Leander’s works OOO and Obelisk, also point to another interesting art-historical reference point; op art. This is an example of what biologists would call ‘convergent evolution’. Two species arrive at a similar outcome through very different evolutionary histories. Flight in birds and bats is one example. Whereas Bridget Riley carefully plotted her works on graph paper to create the visual effects that we see in her canvases Leander never sought to create these effects. For him the connections to op art are simply a byproduct of the way that he is working with code. However, these connections can help us to think about Bridget Riley’s work in a new light. The graph paper that Riley used is a way to work it out compositions numerically in a process that is related to the kinds of numerical operations that have produced the code-based work in this exhibition.

Finally in relation to Leander’s work I want to point out the fact that his trajectory as an artist went from graffiti writing to working with code. This made me think about what these two forms of practice have in common. I think in both cases Leander’s work is an intervention in public space. On one level we can think about how code-based work that is freely online is a little bit like the street art of the internet. It shares with street art its accessibility beyond the traditional institution galleries and art spaces and is particularly relevant now as we think about art and drawing online.
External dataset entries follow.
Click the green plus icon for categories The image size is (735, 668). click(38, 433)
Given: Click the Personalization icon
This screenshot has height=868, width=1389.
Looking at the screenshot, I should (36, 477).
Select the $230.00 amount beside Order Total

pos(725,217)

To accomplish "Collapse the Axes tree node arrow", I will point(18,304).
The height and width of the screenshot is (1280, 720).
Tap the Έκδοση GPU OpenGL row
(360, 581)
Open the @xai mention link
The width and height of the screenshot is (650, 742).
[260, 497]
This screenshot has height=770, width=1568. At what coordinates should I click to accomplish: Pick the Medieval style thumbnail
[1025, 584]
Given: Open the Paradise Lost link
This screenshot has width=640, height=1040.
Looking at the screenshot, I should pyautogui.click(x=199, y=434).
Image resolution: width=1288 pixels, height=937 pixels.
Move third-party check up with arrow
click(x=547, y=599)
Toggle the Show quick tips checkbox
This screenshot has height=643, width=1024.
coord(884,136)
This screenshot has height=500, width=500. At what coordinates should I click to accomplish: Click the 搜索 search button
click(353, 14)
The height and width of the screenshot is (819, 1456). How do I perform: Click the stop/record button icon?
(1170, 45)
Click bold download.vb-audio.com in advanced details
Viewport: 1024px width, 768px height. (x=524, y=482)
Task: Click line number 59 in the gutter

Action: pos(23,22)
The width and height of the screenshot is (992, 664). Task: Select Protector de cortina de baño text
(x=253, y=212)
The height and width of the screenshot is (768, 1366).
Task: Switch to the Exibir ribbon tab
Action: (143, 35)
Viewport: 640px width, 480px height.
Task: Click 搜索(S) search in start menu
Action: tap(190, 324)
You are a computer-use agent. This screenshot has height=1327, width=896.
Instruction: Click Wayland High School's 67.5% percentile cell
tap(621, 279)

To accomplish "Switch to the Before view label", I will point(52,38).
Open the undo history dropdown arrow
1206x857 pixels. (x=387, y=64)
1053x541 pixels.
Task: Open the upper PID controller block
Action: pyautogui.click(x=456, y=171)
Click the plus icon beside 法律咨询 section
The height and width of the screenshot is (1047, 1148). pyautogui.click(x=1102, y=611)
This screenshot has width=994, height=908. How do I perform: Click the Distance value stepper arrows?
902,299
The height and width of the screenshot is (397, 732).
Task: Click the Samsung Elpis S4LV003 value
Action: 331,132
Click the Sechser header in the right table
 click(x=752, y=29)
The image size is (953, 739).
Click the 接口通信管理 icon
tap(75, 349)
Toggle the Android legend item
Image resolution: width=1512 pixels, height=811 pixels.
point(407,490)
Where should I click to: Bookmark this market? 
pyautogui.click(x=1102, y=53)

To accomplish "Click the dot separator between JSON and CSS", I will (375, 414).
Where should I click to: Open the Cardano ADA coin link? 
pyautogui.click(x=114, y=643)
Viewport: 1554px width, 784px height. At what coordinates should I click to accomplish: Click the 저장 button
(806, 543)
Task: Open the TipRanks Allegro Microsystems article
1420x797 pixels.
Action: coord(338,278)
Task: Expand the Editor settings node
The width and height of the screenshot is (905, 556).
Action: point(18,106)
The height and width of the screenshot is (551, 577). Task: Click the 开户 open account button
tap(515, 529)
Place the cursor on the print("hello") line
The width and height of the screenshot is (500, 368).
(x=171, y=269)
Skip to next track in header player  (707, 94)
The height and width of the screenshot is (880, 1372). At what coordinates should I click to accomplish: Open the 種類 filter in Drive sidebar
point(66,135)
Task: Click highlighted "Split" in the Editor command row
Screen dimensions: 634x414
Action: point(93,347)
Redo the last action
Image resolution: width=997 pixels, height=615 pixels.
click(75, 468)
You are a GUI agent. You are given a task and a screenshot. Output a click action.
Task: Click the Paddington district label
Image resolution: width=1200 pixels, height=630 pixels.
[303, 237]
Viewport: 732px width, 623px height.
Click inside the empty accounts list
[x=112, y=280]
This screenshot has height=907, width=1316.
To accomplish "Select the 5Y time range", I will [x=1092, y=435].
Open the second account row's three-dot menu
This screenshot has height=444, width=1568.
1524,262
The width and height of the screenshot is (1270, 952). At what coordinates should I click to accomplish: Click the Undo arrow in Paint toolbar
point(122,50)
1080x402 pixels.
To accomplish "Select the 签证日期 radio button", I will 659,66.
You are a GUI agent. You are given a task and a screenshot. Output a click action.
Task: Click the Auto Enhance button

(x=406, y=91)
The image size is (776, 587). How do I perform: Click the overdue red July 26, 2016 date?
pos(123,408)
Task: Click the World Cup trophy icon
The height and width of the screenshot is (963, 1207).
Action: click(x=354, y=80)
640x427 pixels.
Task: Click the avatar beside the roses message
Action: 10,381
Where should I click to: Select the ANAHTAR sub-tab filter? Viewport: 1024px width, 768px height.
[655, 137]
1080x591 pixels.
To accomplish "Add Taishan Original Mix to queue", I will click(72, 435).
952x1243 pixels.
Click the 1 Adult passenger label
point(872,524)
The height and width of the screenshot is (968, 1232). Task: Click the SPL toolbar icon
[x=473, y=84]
How to draw a line, then, between the works in this exhibition? For all the works’ allusions to history what makes this show a response to the present? On a very general level I would suggest that it is this moment in time that allows us to think about all subject matter that I’ve discussed here together in this constellation and configuration of histories and materiality that we see here. On a more subjective level I would say that this show reflects important aspects of my experience online. When I scroll through my twitter feed I am just as likely to see the kind of video that Yul worked with in Still Life of a Falling Monument as I am to see one of Leander’s code based works. If we think about line as fundamental aspect of drawing, our experience online can cause us to reflect on how code can generate the more tangible lines that we see on the screen and how text, narration and images can make us reflect on the less tangible lines that connect us to history and the unseen. My hope is that the works in this exhibition might make us think slightly differently about the materiality of our online experience in a way that fosters a critical engagement with our online viewing.